The Web site customizes the five things to include targeted promos. For instance, when I log in using my AGR number, I get a sign-up for the "spend $5,000, get 10k bonus AGR points promo," for which I was targetted. When I log using Mrs. Ispolkom's AGR number, that isn't one of the five things scrolling. FWIW, neither of us get an Acela promo.


----------



## OlympianHiawatha (Sep 2, 2011)

Texan Eagle said:


> OlympianHiawatha said:
> 
> 
> > Texan Eagle said:
> ...


I just read the fine print and noticed that too but if anything, that gives a little something to look forward to *AFTER* Double Points. But then like last year, maybe they'll do *TRIPLE* Points


----------



## KYRR (Sep 2, 2011)

Texan Eagle said:


> MistyOLR said:
> 
> 
> > Texan Eagle said:
> ...


----------



## Misty. (Sep 2, 2011)

Texan Eagle said:


> And how exactly do you get a roundtrip for $5? What discounts do you have?


None. That was cash/voucher in hand, about a half hour before departure. STL-ALN was in D bucket, and based on what I experienced (a more quiet/private "I'm opening this door for exiting at ALN"), it's just my guess that short run rarely, if ever, exits D bucket.





CIMG0003 by MistyOLR AKA icebratrpg (Chicago fangirl), on Flickr


----------



## OlympianHiawatha (Sep 2, 2011)

MistyOLR said:


> Texan Eagle said:
> 
> 
> > And how exactly do you get a roundtrip for $5? What discounts do you have?
> ...


That is CLASSIC! In most cities, you can't even ride a cross town bus for that  And here I thought being able to go from Norman OK to Purcell for $5 each way was cheap.


----------



## Acela150 (Sep 2, 2011)

amamba said:


> I am totally not seeing this acela promo ANYWHERE. I clicked on the promo page - not there. It is not one of the five things that scroll across with the pictures. It is not listed underneath. It must be targeted to certain folks only.


Acela promo?? It's a basic double points promo for the fall. I would imagine for ALL trains. It should be right below the five items. If not then it should be one of them.


----------



## jb64 (Sep 3, 2011)

amamba said:


> I am totally not seeing this acela promo ANYWHERE. I clicked on the promo page - not there. It is not one of the five things that scroll across with the pictures. It is not listed underneath. It must be targeted to certain folks only.

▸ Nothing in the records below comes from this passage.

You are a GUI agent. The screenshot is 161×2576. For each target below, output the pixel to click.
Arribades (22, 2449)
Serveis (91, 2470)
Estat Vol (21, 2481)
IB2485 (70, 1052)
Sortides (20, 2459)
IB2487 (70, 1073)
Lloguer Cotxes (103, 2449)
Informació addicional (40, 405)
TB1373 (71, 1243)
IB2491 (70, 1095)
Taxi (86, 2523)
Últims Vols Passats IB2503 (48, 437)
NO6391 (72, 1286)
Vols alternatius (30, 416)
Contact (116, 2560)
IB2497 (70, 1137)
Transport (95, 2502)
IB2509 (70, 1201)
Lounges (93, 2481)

No Acela promo for me either. I did get another business class promo to earn an additional 200 bonus points when you take business class. This creates a question for me: If I were to take Acela Business Class between two city pairs during the double points promo is this what I would get: 500 x 2 (city pairs, double pts) + 200 x 2 (business class promo, double points) = 1400 points one way?


----------



## amamba (Sep 3, 2011)

Acela150 said:


> amamba said:
> 
> 
> > I am totally not seeing this acela promo ANYWHERE. I clicked on the promo page - not there. It is not one of the five things that scroll across with the pictures. It is not listed underneath. It must be targeted to certain folks only.
> ...


Sorry if I wasn't clear, I am registered for the double points promo. But some of the other folks are referring to a promo where one gets an extra 200 points when taking the acela between the 500 point city pairs. THAT is the promo that I don't see - for me or my H. But again, I have a lot of acela trips under my belt this year so it would make sense that if it is a targeted offer, I didn't get it.


----------



## Bob Dylan (Sep 3, 2011)

OlympianHiawatha said:


> MistyOLR said:
> 
> 
> > Texan Eagle said:
> ...


Gotta be the cheapest Paid Ticket for sure!  I get a Senior Rate of $5.95 AUS-TAY and TAY-AUS when the Fare is Low Bucket, this summer most days it was $7-$11 with TEMPO Cashing In on the Full/SOLD OUT Eagles/Sunsets status!


----------



## Acela150 (Sep 5, 2011)

amamba said:


> Acela150 said:
> 
> 
> > amamba said:
> ...


Sounds like a Select thing and Select plus. I know from reading on here your select. Call AGR and ask if you were targeted. Never hurts to ask.


----------



## saxman (Sep 7, 2011)

So doesn't the Hats Off bonus for Midwest trains last until Sept. 30th? Does that mean if you ride a midwest train between the 7th and 30th, you'll get quadruple points? Me thinks that you'll only get one or the other, but it's wishful thinking!


----------



## WhoozOn1st (Sep 7, 2011)

Why I Like AU, Reason #12: Timely Information. Just received AGR e-mail announcing this promo, but been registered for a week - since learning of it here.


----------